Outsource your caching with memcached
I'm currently working on a large business system for a client where there are several caching situations, because the service that delivers the data is too slow, the database is too slow or we don't want to hit the source for the data all too often. I've been hand rolling most of these cache layers myself. I don't like the idea of using ASP.NET caching for non ASP.NET applications.
Memcached
Always when I hit the same problem the third time, I start looking for a common solution. When I was about to write my third caching implementation, I made a google search and found out that I probably should move the cache outside the application pool into a seperate service. Memcached is a service that I've heard of before, but I haven't really tried it out. Memcached is
- a key/value store
- hip and cool because it's NoSQL
- available as a windows service from NorthScale with a simple .NET client API
How does it work?
Download and install the service from NorthScale. You'll get a user interface where you can analyze status of your cache service. Notice all the stuff about clustering which is cool, but probably only usable if you're Facebook or Twitter.
Before you start writing code you should create a bucket, where you want to store your data. If I understood this correctly, buckets are just there to separate one type of cached data from another type of cached data.
Your own project
Add references to the Enyim.Caching.dll
and Northscale.Store.dll
.
You will need to add configuration to tell NorthScaleClient where to find memcached service.
Now you can get and set data from the cache like this.

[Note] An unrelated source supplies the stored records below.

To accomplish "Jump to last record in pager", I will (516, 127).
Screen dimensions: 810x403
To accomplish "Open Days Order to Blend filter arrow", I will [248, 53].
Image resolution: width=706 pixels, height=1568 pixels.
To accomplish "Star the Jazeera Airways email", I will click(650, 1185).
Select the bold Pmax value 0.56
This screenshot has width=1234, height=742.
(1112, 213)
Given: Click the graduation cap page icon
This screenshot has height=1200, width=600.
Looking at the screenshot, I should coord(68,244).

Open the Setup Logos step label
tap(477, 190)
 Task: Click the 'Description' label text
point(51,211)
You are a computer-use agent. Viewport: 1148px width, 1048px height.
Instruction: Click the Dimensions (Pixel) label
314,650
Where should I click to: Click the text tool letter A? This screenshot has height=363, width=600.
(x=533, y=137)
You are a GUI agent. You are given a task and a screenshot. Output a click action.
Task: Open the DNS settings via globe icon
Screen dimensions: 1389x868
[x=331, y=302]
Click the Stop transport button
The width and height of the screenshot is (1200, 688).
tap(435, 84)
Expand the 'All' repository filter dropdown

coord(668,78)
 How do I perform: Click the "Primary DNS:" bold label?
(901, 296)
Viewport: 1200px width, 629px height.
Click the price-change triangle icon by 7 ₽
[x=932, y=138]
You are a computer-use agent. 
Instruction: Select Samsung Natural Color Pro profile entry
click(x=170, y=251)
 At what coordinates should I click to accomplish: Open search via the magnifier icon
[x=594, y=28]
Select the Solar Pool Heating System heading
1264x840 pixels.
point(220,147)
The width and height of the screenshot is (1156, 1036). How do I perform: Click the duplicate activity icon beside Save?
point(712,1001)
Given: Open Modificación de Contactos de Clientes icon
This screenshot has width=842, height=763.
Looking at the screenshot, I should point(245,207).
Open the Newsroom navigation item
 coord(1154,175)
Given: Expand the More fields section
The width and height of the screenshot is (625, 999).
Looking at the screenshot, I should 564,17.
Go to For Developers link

// Get data from key, returns null if key is not set in cache
var result = cache.Get<string>(key);
if (result == null)
{
// Since cache did not exist, get from real source
result = service.GetData();
// Input data found to cache
// Add result to cache (will not overwrite any value)
// "key" - the key to store it under
// "result" - the value to store
// TimeSpan.FromDays(1) - let it expire in 24 hours
cache.Store(StoreMode.Add, key, result, TimeSpan.FromDays(1));
}
return result;
}
Easy huh! Now, go out there and cache the world!